L. Greilsamer remarque que Nicolas de Staël n’hésite pas à utiliser beaucoup de matières onéreuses et ce malgré cette période de guerre et d’après guerre ( entre 1943 et 1950) dans laquelle il vit sans le sou. C’est dire combien le processus pictural est de nécessité vitale pour lui. Il aurait atteint une plénitude picturale à cette époque. Ses angoisses profondes perdures cependant mais il semble toucher là quelque chose de son origine.

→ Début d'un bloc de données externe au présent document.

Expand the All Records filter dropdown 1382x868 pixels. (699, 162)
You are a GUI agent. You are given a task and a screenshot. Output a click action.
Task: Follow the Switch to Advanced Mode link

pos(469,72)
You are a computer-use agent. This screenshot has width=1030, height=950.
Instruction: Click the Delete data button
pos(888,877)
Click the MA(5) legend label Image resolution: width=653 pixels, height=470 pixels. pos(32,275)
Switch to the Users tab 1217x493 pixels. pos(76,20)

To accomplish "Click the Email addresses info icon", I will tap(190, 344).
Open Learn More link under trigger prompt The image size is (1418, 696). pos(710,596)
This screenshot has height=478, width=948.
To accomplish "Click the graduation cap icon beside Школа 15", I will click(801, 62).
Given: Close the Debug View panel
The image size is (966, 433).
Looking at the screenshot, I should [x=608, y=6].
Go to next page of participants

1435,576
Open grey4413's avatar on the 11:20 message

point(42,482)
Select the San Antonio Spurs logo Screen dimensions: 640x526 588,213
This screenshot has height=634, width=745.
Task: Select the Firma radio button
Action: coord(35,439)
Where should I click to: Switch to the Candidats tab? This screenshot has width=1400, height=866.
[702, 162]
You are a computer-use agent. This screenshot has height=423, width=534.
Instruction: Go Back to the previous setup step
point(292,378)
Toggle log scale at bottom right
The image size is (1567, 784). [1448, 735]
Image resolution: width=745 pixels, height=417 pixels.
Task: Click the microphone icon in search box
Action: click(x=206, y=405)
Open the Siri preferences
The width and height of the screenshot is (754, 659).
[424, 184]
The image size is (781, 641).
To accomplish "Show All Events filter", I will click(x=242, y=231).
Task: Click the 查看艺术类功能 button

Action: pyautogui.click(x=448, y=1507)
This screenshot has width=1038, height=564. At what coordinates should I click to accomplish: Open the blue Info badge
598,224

A partir de 1950, de Staël peint des très grandes toiles, ce qui est pris par L. Greilsamer comme une façon d’achever sa forteresse. Je crois qu’il y a un retour de sa recherche personnelle du vertige, recherche qui l’entraîne sur une nouvelle période de doute artistique. A partir de là, il se réinvente une grammaire, un vocabulaire et des outils artistiques, il abandonne l’abstraction, revient sur la figuration en 1952. Il a atteint de nouveaux vertiges, rencontrer de nouvelles personnes (dont R. char), la compulsion de répétition des ruptures vécues dans son enfance sévit en lui. En même temps, il peut vivre cela, n’a plus le même besoin défensif de densifier, se fortifier, se protéger. En déconstruisant son mur, il accepte la fragilisation concomitante à l’acte de peindre ses propres démons intérieurs . Sa dernière toile, Le concert, marque la démesure de son ambition de friser les limites du risque. Sur cette toile y sont placés un piano noir à gauche, des spectateurs non identifiables composés de volumes rectangulaires à base de tons gris, et une contrebasse jaune à droite. Il nous est possible d’y lire une représentation du couple familial marqué par les lignes verticales/ paternelles pour la contrebasse et horizontales / maternelles pour le piano, les enfants seraient indifférenciés, agglutinés au centre. Selon L. Greilsamer, de Staël savait dés sa création qu’il n’allait pas finir cette toile et se donner la mort.

Y aurait-il eu volonté de représenter dans cette toile son paradis perdu ? Difficile de le savoir, en tout cas celui-ci était instamment recherché par le peintre. Toujours est-il qu’il aurait confié à son beau-fils : « Tu sais, je ne sais pas si je vais vivre longtemps. Je crois que j’ai assez peint. Je suis arrivé à ce que je voulais… » (p 42). Quoi qu’il en soit, il cherchait quelque chose dans sa peinture, il voulait faire « toujours plus fort, plus aigu, plus raffiné, toujours plus absolu avec au bout l’idée du chef d’œuvre suprême, qui serait fait d’une ligne et de vide. » (p 42, selon les propos qu’il confia à Pierre Lecuire, son biographe, 6 ans avant sa mort). Mais si De Staël avait tant de mal à finir ses oeuvres « je n’ai pas la force de parachever mes tableaux », peut-être était-ce par crainte de sombrer une dernière fois dans un vide sidéral mortifère (que lui restera-t-il à vivre une fois cela terminé ?).

Cette façon de poser une ligne et un vide comme un aboutissement pictural renvoie, sur un mode fractal homomorphique, sur le plan de sa défense paradoxale à son propre jeu avec le vide et sur le plan de son caractère à ses alternance entre dépression, élation, violence et retrait.